Condon doesn’t achieve such a seamless integration. If you took away the horns and warbly chanting, not every track on The Flying Cup Club would survive. That’s not to say that means it’s not a good album, but it might explain my wife’s reaction—“I don’t need another one of these.” I have the same tentative feeling toward Sufjan Stevens. It’s that sound fatigue that keeps me from purchasing any album by Stevens that doesn’t have a state in its title. He’s a fantastic songwriter and has a unique sound, but too often he leans on the latter without confidence in the former. In my book he’s got one more album to prove his sound serves his songs and not the other way around.

Maybe it’s because I bought Beirut and Radiohead on the same day, but my first impression of Beirut has informed the way I’ve been listening to everything in the last month: I’m listening to everything with “the song vs. the sound” in mind. That might explain my reaction to In Rainbows, since I think Radiohead is most interested in exploring the sophistication of their sound than giving into the gratification of their songs. No, they don’t need to go back to writing pop tunes that would fit better on The Bends, but they could consider what effect each and every one of those washes of sound and effected vocals and doubled drum tracks has on the pure, simple pleasure of the song.

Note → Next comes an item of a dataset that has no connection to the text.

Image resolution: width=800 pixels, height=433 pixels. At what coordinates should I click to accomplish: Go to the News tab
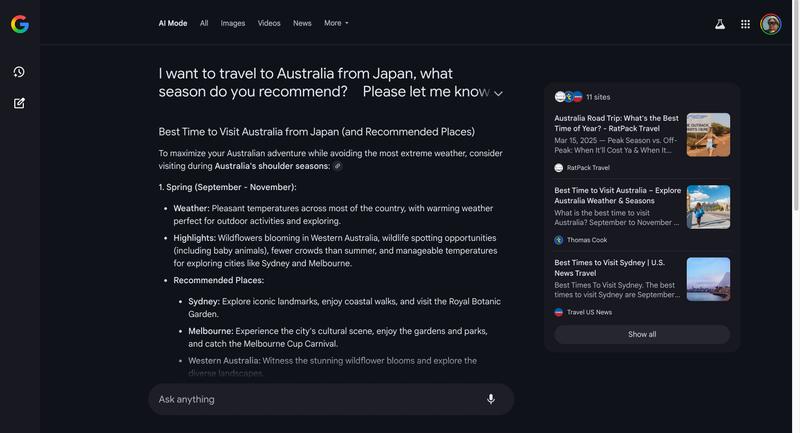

You Got Miscegenation in My Fusion

A day or two after I originally posted my two cents about Sasha Frere-Jones’s New Yorker article, I updated the post to include a few comments from my brilliant wife. One of them was her questioning why SFJ would call out Devendra Banhart for not appropriating black influences, when it was quite obvious that Banhart has no trouble practicing musical colonialism—i.e., his albums are filled with references to music from various parts of Latin America. His music is miscegenated—just not in a way that SFJ seems to notice.

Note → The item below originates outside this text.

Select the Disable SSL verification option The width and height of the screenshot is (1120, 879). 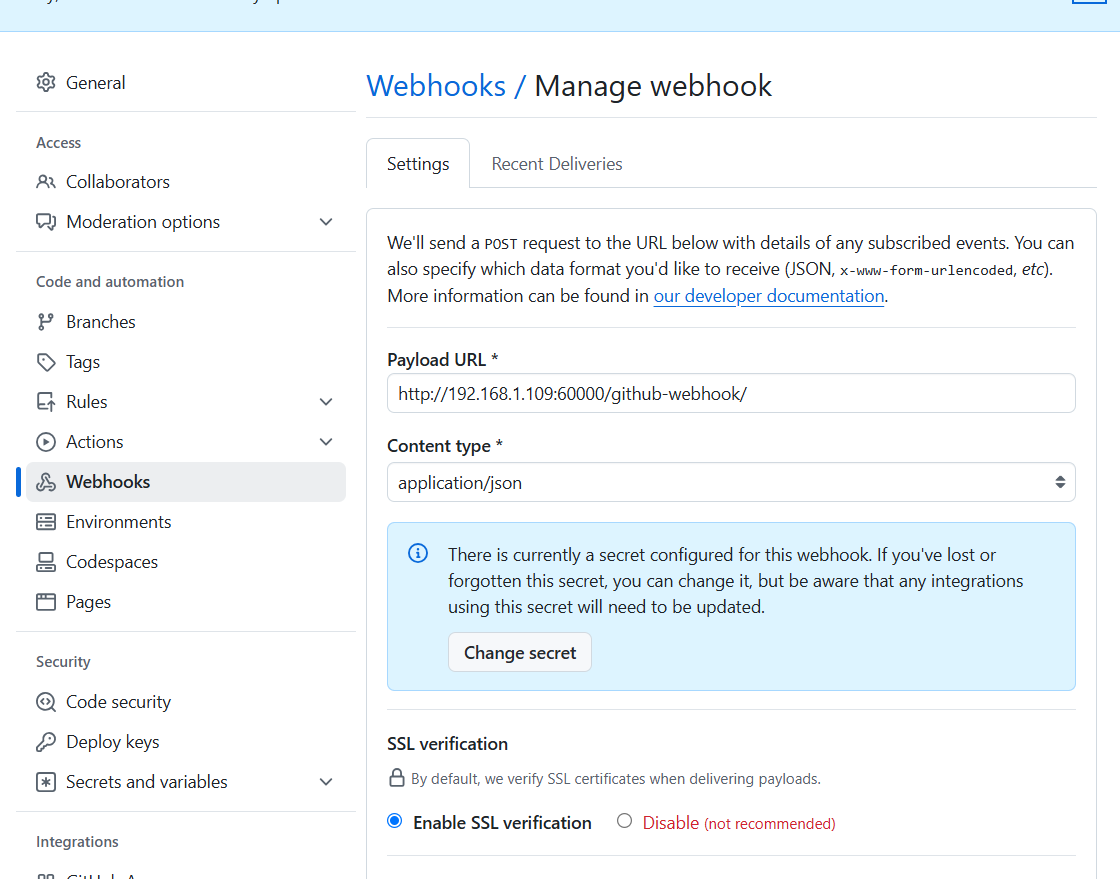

My wife also wondered why SFJ insisted on placing a judgment on his observations. So there’s less African American influence on “white” music—why does that need to be portrayed as a negative assessment, when the acts SFJ points to are busy making great music without that influence? It seems an arbitrary critique. Part of what makes SFJ’s article so unappealing is his insistence on using the racially charged word miscegenation. Another word, more benign but more accurate, would be fusion.

I was pleased to see this article by Will Hermes in Sunday’s New York Times, therefore, which in effect elaborated on both of those points; and though it is not an explicit answer to SFJ’s article, it could easily be read as such.

On any given night in an American rock club you can hear bands like Gogol Bordello, Man Man, Beirut and Balkan Beat Box playing odd-metered songs drawing on the rhythms of Eastern European Gypsy music. You might encounter Antibalas or Vampire Weekend riffing on African sounds, Dengue Fever making psychedelic Cambodian pop or a D.J. like Diplo spinning Brazilian funk. On the recent “Kala,” a contender for the year’s most exciting pop album, the British-Sri Lankan rapper M.I.A., who works from Brooklyn, draws on Indian, African and West Indian sounds. The folk-rocker Devendra Banhart creates fusions with Mexican and Brazilian musicians on his recent CD, “Smokey Rolls Down Thunder Canyon.” And the veteran musical adventurer Bjork toured this year with a West African percussion troupe and Chinese pipa virtuoso.

In an implicit critique of SFJ, Hermes even points to these artists as being directly influenced by hip hop in their eclecticism.

[R]ather than replicating an “authentic” sound… [Vampire Weekend] is more interested in collage, understandable for a young group weaned on the cut-and-paste aesthetic of hip-hop.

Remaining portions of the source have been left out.